- Extracted text:
+++++
Not all of it was unkind, even when stereotyped.  More importantly, not all of it was stereotyped, even when unkind.  It was necessary only that somebody be the butt of a joke because they were stupid, for any reason.  That was what eventually pushed that penguin off the ice, I think. The scripts had gotten less racist over time, making fun of a generic stupid person on stage with the same lines that had been used since early burlesque (at least), but there was no getting around it.  Once you put on blackface (or a sombrero and serape) you were pretty much including the whole group in the accusation, even if there was nothing specifically Negro about the type of stupidity.

You can see both at work here: the blackface and accents are pretty rank. But the jokes themselves could be just anyone.

Notice that when people kept the format after 1967 or so, they could find only one group to be made fun of safely – Scandinavians.  Think Laugh-In’s Arte Johnson, the Muppet Show, Prairie Home Companion.  Other ethnic groups were mocked only in the gentlest manner, and most not at all.*  Relatedly, Foster Brooks – and Frank Fontaine as Crazy Guggenheim – dropped like a stone. Though Craze was something of a subtler type, showing innocent wisdom in his damaged thinking. You couldn’t do those routines now.

The petty meanness has not fled, only changed its costume.  We do think we are morally superior now, but it isn’t so. We just like congratulating ourselves on how we’re not racist – which we prove by finding racism in others. It’s a great disguise to keep us from looking at our own new and improved bigotries.

*There was a major exception, in being able to make fun of Hillbillies, but they often participated in same (Hee Haw, Minnie Pearl at the Grand
Old Opry).  That could turn mean, though, from other whites wanting to kick someone. Still does.

14 thoughts on “Minstrel Show”

  1. Back in the era you are talking about, AVI, the BBC (yes! That BBC) had a popular nationally-televised musical variety show called “The Black & White Minstrel Show”, featuring English entertainers with half of them in blackface. Of course, there were very few actual Africans in England in those days, and TV was in black & white anyway. There was nothing racist about that program. There was racism at the time, but it was directed at Germans, Italians, Irish, Welsh, Scots — all people who today’s simplistic Far Leftists lump together with the English in a unified “White” category.

    Who would have predicted in those far-off innocent days that we were heading for an upside-down world in which an adult Democrat politician who caused a traffic accident and fled from the scene of his crime would get a pass (as Beto has done), while another Democrat politician who was photographed in blackface while a silly teenager would be facing the end of his career? There have been speculations about how many female judges in the future are going to see their chances for a Supreme Court slot crash and burn when video emerges of their teenage appearance in the “Girls Gone Wild” series. Strange days.
+++++
- Data provided:
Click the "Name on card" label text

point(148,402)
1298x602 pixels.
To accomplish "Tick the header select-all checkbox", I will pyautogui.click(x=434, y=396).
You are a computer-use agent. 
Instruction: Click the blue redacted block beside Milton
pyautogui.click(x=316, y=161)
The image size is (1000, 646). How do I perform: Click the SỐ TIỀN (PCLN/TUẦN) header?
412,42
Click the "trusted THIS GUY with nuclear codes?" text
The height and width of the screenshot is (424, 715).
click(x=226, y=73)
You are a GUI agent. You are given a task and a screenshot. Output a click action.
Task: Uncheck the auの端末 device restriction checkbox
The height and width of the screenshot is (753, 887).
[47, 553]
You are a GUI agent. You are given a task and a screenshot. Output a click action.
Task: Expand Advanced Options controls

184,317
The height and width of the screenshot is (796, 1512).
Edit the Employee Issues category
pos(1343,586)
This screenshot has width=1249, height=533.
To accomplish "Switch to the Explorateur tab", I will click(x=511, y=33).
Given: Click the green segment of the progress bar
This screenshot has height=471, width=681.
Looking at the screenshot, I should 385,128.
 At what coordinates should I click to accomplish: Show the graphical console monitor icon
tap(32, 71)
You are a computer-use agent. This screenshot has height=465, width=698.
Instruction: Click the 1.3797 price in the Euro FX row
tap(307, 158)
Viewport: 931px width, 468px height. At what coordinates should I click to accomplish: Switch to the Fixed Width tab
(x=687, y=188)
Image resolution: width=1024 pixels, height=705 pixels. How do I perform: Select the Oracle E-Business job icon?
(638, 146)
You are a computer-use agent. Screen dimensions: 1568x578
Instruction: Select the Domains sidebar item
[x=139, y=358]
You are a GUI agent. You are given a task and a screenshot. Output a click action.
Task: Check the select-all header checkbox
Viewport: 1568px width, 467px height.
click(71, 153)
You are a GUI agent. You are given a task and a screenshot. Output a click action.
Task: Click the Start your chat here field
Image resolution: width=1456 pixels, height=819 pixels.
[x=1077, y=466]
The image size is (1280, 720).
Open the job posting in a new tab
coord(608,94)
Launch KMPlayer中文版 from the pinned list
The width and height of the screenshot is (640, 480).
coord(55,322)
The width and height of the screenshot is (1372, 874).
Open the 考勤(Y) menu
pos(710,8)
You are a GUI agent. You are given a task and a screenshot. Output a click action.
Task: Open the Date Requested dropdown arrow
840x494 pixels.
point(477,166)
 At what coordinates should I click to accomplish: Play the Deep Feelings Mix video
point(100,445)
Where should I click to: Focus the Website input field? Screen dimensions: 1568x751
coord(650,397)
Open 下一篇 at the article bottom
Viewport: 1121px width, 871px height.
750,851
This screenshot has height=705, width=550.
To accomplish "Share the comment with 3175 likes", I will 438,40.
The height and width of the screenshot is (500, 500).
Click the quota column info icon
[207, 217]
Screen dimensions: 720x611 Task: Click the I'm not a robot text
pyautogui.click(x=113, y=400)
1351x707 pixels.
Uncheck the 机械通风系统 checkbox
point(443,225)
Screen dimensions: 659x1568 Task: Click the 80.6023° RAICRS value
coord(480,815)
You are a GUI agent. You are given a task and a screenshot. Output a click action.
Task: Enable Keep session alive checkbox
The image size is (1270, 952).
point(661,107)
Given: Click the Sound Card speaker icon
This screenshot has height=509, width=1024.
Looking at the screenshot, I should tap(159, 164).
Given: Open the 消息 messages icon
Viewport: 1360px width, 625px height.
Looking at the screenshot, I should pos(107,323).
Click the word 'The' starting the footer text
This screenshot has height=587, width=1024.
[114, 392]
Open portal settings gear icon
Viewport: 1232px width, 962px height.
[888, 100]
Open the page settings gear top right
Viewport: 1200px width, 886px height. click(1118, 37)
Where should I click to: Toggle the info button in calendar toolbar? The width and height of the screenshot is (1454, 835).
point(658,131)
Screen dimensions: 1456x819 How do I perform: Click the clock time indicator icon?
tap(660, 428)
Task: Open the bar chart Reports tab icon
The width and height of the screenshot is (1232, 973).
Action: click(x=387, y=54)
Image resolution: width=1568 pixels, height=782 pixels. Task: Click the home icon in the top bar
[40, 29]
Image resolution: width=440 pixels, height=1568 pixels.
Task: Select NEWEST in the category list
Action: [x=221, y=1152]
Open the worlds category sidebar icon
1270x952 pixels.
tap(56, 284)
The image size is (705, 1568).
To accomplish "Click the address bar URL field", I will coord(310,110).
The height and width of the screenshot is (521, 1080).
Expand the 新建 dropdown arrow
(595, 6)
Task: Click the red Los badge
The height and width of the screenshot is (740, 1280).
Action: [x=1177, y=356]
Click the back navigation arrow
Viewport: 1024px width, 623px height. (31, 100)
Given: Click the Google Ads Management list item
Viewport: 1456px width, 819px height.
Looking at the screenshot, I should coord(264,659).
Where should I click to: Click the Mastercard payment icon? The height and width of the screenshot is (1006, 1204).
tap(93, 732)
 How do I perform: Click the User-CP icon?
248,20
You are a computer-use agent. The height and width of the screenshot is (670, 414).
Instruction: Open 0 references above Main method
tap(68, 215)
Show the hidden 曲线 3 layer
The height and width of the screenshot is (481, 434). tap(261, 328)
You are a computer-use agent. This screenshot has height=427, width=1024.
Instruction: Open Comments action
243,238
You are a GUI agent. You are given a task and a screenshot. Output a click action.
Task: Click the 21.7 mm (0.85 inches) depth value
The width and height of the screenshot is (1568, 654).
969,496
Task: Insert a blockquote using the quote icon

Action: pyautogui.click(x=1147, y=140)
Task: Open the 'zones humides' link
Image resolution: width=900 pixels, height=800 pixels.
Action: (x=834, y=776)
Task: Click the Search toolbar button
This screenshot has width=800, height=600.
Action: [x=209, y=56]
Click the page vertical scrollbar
+++++
- Tasks:
1: List every performer named in the post on minstrel shows, leaving out the characters they played.
2: Translate this sentence from the post on minstrel shows into Spanish: "The petty meanness has not fled, only changed its costume."

- Task-by-task answers:
1:
Arte Johnson
Foster Brooks
Frank Fontaine
Minnie Pearl

2: La mezquindad no ha huido; solo ha cambiado de disfraz.